И она, напротив, молчала тоже.

Долго мучить Веру молчанием ее живое зеркало не стало. Женщина разлепила губы и тихо, жестко сказала:

— Ты думаешь, я твой двойник и я убью тебя? Чтобы остаться одной, без повторенья? Совсем скоро я убью землю. Она мне надоела. Я натравлю людей друг на друга. Они же не могут без меня. Они надоели друг другу. И мне. Ты? При чем тут ты! Надо, чтобы люди присутствовали при нашей беседе. Чтобы они видели нас. И ужаснулись. Полезно испытать ужас перед смертью. Но они нас не видят! Ни тебя!

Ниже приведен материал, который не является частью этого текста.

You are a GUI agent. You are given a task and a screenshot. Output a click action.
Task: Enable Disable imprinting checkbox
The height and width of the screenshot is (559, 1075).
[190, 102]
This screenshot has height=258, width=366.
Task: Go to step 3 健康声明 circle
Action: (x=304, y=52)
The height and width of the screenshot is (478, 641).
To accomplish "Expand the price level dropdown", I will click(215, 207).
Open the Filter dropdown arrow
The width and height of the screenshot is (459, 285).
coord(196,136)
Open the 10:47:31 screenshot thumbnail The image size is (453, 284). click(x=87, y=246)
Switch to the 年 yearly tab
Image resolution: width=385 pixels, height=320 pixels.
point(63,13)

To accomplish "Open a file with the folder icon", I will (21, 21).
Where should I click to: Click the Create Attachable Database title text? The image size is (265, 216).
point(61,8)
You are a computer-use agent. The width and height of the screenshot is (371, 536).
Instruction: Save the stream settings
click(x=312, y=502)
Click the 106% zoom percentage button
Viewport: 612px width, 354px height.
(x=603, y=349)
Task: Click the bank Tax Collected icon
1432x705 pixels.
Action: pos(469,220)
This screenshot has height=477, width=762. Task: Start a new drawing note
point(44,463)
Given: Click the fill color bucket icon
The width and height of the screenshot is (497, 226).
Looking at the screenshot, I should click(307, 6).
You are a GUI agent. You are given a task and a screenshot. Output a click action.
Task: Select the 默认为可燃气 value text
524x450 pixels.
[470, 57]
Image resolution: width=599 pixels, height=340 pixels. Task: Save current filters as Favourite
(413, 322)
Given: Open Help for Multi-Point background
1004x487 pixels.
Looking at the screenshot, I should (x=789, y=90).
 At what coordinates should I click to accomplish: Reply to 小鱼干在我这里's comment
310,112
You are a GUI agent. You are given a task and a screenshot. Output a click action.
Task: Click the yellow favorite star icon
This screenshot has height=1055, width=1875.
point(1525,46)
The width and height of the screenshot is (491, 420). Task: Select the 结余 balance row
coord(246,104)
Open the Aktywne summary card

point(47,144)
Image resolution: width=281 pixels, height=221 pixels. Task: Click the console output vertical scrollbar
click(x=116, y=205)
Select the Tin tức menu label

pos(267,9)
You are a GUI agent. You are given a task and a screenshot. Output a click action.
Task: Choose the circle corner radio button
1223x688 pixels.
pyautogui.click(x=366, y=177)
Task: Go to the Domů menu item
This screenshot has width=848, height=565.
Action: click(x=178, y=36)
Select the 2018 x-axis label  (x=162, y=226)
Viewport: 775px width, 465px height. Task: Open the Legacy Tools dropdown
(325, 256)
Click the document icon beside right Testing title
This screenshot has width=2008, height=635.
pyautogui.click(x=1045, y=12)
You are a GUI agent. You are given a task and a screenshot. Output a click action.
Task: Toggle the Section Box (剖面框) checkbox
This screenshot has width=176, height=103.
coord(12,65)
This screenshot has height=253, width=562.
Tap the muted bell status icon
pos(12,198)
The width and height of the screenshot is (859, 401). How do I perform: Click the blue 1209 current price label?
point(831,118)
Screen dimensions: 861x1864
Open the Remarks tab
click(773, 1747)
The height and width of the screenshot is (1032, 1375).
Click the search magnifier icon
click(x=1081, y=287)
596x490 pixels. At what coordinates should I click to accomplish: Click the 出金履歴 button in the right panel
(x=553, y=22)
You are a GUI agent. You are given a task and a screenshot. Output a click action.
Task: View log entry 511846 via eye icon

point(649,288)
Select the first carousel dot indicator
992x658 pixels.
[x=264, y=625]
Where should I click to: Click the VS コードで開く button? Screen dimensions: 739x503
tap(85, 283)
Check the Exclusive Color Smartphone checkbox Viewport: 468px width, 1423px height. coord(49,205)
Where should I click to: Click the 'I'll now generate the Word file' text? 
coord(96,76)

Ни меня! А хорошо бы увидели.

Веру стала бить дрожь. Будто бы шел ливень, и она вся вымокла под хлещущими струями, до нитки. Она обхватила себя за плечи. Ее зеркало отражало ее молча. Строго смотрело на нее. Изучало.

— Ну как? Живешь тут, в монастыре? И думаешь, что спряталась? От меня?

Вера пыталась отвернуть лицо — и не могла.

— Хочешь, скажу тебе, что с тобой будет?

Вера в ужасе затрясла головой: нет! Нет!

Зеркало отразило ее усмешку.

— Боишься? А все равно слушай! Ты будешь тут жить. Научишься молиться как следует! И поститься! И славить Бога! Потом научишься делать добрые дела. Потом научишься молиться за других. Когда научишься молиться за других — другие пойдут к тебе. И будут идти и идти! Никогда больше не останешься одна! Люди облепят тебя! Утонешь, задохнешься под ними! Потекут к тебе отовсюду. А может, тебе это понравится, кто тебя знает! И будешь ты в этом видеть смысл своей жизни! Оставшейся… — Она хохотнула коротко и холодно. — И так будешь работать! Люди, ведь они требуют работы. Силы вынимают! Пьют тебя и жрут! На себя у тебя ничего не останется. А ведь могла бы остаток жизни, тебе Богом данной… — Запнулась. Повторила: — Да! Богом!.. с пользой употребить. Наслаждаться! Радоваться! Веселиться. Делать все хорошо себе. А не другим. Что — другие? Другие — мусор и смерть! Да, смерть!

Вера слушала с ужасом.

— Надоели мне такие, как ты. Вранье, что на таких, как ты, держится земля! Людям нужно наслаждение. И — развлечение! Люди хотят, чтобы все — быстро. И — интересно! Чтобы щекотали им нервы! И чтобы убийство понарошку! И чтобы поцелуйчиков побольше! А потом чтобы опять жить и радоваться: я-то живой! И у меня на столе сладкий пирог, а не голова на блюде!

— Какая… голова? — потрясенно прошептала Вера.

И прежде чем она сама себе ответила, она и сама догадалась.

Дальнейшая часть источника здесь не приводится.